[[ INFORMATION SUPPLIED open ]]

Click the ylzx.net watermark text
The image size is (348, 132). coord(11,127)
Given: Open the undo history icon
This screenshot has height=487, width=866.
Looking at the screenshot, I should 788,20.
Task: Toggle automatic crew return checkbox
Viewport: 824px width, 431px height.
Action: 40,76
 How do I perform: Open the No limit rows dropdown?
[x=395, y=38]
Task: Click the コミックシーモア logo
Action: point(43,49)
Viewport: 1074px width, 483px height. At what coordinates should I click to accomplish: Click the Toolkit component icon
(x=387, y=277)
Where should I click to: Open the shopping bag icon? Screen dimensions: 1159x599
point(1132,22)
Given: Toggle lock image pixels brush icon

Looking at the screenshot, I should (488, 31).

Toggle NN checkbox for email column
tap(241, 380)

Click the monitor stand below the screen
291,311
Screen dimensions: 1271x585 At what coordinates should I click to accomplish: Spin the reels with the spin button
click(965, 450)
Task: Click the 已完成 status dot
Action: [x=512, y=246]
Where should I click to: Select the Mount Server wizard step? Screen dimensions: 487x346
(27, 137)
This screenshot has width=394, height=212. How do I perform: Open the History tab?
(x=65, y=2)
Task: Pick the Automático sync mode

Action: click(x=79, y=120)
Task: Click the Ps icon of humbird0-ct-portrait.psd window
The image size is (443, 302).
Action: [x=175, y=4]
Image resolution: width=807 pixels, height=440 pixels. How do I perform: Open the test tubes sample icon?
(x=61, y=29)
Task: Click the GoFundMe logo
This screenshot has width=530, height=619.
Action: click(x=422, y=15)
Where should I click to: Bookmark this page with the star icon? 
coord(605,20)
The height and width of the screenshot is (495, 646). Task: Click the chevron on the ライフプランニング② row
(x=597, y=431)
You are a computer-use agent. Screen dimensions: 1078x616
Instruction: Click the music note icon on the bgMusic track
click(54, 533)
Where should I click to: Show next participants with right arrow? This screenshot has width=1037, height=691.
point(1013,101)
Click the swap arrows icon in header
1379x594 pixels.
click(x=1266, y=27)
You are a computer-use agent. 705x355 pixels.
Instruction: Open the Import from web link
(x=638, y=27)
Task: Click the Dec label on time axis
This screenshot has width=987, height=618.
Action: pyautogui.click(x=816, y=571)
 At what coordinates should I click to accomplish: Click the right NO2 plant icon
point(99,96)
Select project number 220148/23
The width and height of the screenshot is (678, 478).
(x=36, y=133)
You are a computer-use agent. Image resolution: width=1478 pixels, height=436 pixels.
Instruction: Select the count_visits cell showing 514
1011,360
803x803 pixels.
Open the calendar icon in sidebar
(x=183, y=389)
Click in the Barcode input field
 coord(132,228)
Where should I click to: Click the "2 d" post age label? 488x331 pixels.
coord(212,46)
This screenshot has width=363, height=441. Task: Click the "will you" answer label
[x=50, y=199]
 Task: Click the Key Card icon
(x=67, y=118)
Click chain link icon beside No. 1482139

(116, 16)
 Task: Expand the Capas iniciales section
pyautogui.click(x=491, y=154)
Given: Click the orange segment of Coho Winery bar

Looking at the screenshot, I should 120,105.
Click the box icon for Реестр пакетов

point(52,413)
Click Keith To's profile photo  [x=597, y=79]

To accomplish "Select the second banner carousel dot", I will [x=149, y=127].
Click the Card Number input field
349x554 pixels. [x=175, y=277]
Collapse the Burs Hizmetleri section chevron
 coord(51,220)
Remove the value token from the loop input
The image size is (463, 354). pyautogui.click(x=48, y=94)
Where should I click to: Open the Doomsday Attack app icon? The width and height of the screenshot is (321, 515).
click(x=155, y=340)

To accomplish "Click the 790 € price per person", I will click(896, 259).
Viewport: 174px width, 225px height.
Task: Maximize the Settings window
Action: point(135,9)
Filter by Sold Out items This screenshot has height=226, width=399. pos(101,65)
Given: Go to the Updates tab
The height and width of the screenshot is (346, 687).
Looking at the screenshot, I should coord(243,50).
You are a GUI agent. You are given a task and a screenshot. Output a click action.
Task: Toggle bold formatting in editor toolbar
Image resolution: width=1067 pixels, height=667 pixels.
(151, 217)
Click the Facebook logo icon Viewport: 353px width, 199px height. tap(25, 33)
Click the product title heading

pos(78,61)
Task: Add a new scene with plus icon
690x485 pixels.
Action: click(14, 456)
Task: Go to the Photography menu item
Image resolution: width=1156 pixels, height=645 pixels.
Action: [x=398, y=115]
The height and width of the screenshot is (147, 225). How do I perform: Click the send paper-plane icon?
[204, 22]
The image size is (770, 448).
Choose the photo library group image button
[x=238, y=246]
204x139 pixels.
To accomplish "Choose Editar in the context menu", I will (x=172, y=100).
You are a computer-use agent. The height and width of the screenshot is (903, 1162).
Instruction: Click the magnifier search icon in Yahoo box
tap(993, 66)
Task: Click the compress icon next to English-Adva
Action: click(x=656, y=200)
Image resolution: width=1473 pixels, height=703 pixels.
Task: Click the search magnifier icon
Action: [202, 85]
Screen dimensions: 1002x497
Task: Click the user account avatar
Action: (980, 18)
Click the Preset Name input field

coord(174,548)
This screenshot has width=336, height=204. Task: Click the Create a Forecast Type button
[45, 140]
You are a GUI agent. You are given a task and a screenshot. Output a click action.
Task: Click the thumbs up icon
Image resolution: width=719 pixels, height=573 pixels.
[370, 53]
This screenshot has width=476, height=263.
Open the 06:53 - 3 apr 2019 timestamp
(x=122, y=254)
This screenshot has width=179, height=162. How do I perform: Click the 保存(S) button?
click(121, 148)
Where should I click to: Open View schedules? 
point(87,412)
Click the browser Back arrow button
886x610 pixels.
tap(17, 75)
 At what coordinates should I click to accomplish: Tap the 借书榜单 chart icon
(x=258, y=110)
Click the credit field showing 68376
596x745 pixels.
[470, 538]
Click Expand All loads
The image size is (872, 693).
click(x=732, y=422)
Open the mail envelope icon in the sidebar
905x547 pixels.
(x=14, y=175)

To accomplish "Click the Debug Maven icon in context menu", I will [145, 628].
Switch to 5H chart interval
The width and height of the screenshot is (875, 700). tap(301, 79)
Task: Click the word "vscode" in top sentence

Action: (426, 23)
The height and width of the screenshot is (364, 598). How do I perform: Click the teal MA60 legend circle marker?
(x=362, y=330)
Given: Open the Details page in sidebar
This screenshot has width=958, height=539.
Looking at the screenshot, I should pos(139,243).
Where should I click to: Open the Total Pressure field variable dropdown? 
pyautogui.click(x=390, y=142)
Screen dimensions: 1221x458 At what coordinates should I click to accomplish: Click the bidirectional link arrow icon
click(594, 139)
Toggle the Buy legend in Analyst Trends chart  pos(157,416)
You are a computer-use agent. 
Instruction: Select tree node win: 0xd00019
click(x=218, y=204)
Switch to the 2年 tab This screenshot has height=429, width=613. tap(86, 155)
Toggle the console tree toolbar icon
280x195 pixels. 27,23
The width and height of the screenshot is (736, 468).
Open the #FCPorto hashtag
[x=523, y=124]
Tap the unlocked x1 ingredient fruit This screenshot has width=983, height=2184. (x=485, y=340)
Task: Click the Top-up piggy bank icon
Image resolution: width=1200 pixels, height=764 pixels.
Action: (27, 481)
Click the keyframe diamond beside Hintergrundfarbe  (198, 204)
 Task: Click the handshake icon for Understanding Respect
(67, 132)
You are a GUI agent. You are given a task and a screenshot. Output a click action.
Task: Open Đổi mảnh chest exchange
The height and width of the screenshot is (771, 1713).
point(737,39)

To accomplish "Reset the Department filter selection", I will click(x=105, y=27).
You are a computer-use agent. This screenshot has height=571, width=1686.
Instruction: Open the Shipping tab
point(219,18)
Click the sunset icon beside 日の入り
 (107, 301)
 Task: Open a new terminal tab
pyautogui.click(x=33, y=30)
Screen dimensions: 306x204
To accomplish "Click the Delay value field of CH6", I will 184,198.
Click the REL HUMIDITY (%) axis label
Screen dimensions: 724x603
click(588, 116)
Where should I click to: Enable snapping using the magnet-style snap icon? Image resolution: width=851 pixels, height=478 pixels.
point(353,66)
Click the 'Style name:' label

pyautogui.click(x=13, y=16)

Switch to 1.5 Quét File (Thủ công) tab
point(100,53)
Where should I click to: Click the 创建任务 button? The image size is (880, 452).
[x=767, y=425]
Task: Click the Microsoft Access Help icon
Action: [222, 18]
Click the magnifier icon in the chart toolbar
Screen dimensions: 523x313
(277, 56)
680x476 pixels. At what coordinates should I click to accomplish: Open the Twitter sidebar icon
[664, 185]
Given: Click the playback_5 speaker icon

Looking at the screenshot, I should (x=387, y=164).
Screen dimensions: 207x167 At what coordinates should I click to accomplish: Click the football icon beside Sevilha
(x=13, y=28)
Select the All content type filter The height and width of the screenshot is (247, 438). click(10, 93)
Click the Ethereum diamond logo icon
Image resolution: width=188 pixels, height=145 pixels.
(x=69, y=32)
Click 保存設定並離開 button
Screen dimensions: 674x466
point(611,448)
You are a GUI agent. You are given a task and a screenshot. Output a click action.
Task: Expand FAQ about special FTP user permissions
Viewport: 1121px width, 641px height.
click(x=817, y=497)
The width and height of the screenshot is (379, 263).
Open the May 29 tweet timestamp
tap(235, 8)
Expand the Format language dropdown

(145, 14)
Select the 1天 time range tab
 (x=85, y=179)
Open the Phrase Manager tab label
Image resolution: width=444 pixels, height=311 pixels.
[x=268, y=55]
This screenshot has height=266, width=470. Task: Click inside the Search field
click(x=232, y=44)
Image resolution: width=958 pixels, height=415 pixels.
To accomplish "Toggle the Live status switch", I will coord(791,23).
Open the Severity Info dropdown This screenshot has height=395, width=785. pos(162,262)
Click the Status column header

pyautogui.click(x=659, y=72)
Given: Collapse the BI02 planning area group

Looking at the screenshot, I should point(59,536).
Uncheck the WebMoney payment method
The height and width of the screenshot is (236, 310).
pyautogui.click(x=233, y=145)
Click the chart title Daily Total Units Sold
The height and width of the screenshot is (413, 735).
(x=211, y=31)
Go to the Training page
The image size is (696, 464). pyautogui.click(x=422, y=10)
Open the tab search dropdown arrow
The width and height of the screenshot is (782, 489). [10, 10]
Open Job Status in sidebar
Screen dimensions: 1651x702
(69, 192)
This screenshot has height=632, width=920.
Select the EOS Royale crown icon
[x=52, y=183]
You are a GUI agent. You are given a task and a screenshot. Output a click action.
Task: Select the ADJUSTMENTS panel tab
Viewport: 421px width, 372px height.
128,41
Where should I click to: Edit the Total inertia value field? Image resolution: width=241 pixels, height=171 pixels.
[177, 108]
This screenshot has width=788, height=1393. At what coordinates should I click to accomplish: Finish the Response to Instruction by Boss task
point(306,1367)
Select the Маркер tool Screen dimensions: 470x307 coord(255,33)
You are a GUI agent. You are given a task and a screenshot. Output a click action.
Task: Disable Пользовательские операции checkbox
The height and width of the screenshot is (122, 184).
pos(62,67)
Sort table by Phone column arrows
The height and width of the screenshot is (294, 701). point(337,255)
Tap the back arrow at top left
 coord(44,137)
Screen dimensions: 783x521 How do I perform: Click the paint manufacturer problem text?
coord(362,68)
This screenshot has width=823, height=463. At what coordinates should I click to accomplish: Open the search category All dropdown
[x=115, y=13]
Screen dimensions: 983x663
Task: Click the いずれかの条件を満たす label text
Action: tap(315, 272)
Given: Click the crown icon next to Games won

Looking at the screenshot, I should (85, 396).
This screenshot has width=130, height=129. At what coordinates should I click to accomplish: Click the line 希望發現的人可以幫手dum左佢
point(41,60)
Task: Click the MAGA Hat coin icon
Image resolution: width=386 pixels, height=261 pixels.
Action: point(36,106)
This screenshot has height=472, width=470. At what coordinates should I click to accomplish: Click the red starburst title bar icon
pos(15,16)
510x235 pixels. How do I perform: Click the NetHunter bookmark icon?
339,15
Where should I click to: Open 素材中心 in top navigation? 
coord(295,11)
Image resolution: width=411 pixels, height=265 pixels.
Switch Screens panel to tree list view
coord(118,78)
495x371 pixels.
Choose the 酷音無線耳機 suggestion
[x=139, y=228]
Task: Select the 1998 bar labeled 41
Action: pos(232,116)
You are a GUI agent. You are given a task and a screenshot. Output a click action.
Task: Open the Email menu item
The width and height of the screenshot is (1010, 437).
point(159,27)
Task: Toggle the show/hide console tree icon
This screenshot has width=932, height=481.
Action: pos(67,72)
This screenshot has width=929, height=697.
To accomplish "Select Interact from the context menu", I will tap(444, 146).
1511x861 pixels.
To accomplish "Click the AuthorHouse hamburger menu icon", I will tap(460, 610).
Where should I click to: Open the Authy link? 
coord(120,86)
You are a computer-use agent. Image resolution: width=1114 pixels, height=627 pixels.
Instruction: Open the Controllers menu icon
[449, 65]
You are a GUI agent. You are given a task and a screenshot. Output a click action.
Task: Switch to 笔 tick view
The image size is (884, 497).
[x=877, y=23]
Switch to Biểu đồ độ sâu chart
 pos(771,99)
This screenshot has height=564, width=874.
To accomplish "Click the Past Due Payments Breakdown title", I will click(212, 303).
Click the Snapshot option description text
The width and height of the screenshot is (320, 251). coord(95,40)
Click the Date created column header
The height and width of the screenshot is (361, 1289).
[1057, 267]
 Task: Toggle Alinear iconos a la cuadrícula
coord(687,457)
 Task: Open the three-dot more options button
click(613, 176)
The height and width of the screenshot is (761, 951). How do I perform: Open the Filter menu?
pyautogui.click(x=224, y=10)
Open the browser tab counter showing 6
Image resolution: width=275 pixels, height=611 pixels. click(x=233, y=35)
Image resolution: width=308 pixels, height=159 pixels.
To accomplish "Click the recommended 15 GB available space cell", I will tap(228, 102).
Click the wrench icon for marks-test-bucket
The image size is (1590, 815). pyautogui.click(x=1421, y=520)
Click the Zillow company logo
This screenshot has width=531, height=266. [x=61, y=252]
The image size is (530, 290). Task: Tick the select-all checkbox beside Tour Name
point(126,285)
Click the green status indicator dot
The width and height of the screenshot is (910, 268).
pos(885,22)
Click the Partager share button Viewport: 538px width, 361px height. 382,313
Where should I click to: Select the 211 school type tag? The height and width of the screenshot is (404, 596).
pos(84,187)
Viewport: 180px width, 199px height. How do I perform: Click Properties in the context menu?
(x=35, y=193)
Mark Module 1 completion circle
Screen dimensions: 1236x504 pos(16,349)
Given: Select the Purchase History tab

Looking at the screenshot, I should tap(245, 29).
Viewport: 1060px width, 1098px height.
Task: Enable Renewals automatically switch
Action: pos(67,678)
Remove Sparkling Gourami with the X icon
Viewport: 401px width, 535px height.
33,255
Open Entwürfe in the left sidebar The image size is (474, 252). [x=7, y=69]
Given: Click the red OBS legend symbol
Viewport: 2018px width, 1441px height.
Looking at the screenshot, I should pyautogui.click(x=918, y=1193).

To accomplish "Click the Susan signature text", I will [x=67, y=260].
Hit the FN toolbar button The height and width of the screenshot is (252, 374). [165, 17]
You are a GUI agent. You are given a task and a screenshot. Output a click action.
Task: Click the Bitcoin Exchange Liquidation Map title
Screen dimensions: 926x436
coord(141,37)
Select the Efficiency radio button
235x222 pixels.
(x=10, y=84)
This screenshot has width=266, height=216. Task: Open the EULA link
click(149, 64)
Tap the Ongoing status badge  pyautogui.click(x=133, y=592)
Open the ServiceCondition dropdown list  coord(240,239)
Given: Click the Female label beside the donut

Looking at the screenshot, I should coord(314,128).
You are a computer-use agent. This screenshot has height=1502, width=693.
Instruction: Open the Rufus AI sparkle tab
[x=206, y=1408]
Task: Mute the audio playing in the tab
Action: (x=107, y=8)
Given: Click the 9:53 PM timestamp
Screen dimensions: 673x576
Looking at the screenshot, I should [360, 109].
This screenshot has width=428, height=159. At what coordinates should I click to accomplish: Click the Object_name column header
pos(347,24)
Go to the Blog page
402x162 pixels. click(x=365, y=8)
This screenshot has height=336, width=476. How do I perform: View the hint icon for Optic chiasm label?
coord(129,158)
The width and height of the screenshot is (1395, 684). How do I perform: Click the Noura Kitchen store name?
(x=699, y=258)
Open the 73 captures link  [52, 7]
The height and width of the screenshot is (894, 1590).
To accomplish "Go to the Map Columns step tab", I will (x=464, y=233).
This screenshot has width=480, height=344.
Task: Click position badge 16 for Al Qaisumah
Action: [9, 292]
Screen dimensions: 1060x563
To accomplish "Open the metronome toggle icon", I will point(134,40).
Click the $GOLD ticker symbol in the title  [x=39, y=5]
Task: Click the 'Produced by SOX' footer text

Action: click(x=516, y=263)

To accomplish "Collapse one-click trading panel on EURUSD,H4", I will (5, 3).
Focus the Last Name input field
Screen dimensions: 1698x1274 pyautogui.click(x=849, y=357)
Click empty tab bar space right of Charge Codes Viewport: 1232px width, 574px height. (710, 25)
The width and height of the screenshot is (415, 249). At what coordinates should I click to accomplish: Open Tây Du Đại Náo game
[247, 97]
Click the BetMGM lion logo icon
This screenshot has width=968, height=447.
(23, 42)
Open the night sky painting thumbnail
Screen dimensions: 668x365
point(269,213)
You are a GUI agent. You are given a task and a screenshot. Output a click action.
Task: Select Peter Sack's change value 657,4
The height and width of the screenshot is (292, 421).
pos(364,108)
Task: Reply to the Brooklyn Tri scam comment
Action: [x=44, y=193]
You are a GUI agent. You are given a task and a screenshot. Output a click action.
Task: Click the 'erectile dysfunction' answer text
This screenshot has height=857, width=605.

[[ INFORMATION SUPPLIED closed ]]

(TASK BRIEF)
Go through the entries above and copy out every line that includes the word "space".

(OUTPUT BELOW)
To accomplish "Click the recommended 15 GB available space cell", I will tap(228, 102).
Click empty tab bar space right of Charge Codes Viewport: 1232px width, 574px height. (710, 25)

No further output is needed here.